→ **What you are asked to do**: Repeat the records exactly, so that each line matches the original.

# # #

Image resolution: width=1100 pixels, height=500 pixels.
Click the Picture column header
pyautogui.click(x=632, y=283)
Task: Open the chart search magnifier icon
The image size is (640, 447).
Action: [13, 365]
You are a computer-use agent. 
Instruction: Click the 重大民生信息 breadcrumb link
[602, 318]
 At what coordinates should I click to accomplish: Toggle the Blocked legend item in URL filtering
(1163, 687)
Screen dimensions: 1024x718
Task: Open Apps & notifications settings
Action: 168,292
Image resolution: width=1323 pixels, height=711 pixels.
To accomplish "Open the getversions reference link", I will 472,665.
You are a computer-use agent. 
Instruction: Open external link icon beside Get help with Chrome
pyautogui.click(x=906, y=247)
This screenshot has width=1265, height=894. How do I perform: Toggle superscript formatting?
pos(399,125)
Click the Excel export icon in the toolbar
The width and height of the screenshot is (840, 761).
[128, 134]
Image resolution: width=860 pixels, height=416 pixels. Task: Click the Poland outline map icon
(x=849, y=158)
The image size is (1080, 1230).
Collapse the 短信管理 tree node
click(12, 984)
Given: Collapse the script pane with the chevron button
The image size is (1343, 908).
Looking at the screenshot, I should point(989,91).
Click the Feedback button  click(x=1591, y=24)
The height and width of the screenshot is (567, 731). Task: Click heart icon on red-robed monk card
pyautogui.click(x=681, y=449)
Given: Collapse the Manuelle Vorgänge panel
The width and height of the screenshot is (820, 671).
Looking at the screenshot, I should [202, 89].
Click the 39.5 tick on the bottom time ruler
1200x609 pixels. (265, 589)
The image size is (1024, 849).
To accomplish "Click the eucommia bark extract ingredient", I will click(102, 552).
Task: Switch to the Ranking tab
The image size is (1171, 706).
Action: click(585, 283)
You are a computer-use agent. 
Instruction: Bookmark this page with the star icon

# # #

→ **Response**:
Image resolution: width=1100 pixels, height=500 pixels.
Click the Picture column header
pyautogui.click(x=632, y=283)
Task: Open the chart search magnifier icon
The image size is (640, 447).
Action: [13, 365]
You are a computer-use agent. 
Instruction: Click the 重大民生信息 breadcrumb link
[602, 318]
 At what coordinates should I click to accomplish: Toggle the Blocked legend item in URL filtering
(1163, 687)
Screen dimensions: 1024x718
Task: Open Apps & notifications settings
Action: 168,292
Image resolution: width=1323 pixels, height=711 pixels.
To accomplish "Open the getversions reference link", I will 472,665.
You are a computer-use agent. 
Instruction: Open external link icon beside Get help with Chrome
pyautogui.click(x=906, y=247)
This screenshot has width=1265, height=894. How do I perform: Toggle superscript formatting?
pos(399,125)
Click the Excel export icon in the toolbar
The width and height of the screenshot is (840, 761).
[128, 134]
Image resolution: width=860 pixels, height=416 pixels. Task: Click the Poland outline map icon
(x=849, y=158)
The image size is (1080, 1230).
Collapse the 短信管理 tree node
click(12, 984)
Given: Collapse the script pane with the chevron button
The image size is (1343, 908).
Looking at the screenshot, I should point(989,91).
Click the Feedback button  click(x=1591, y=24)
The height and width of the screenshot is (567, 731). Task: Click heart icon on red-robed monk card
pyautogui.click(x=681, y=449)
Given: Collapse the Manuelle Vorgänge panel
The width and height of the screenshot is (820, 671).
Looking at the screenshot, I should [202, 89].
Click the 39.5 tick on the bottom time ruler
1200x609 pixels. (265, 589)
The image size is (1024, 849).
To accomplish "Click the eucommia bark extract ingredient", I will click(102, 552).
Task: Switch to the Ranking tab
The image size is (1171, 706).
Action: click(585, 283)
You are a computer-use agent. 
Instruction: Bookmark this page with the star icon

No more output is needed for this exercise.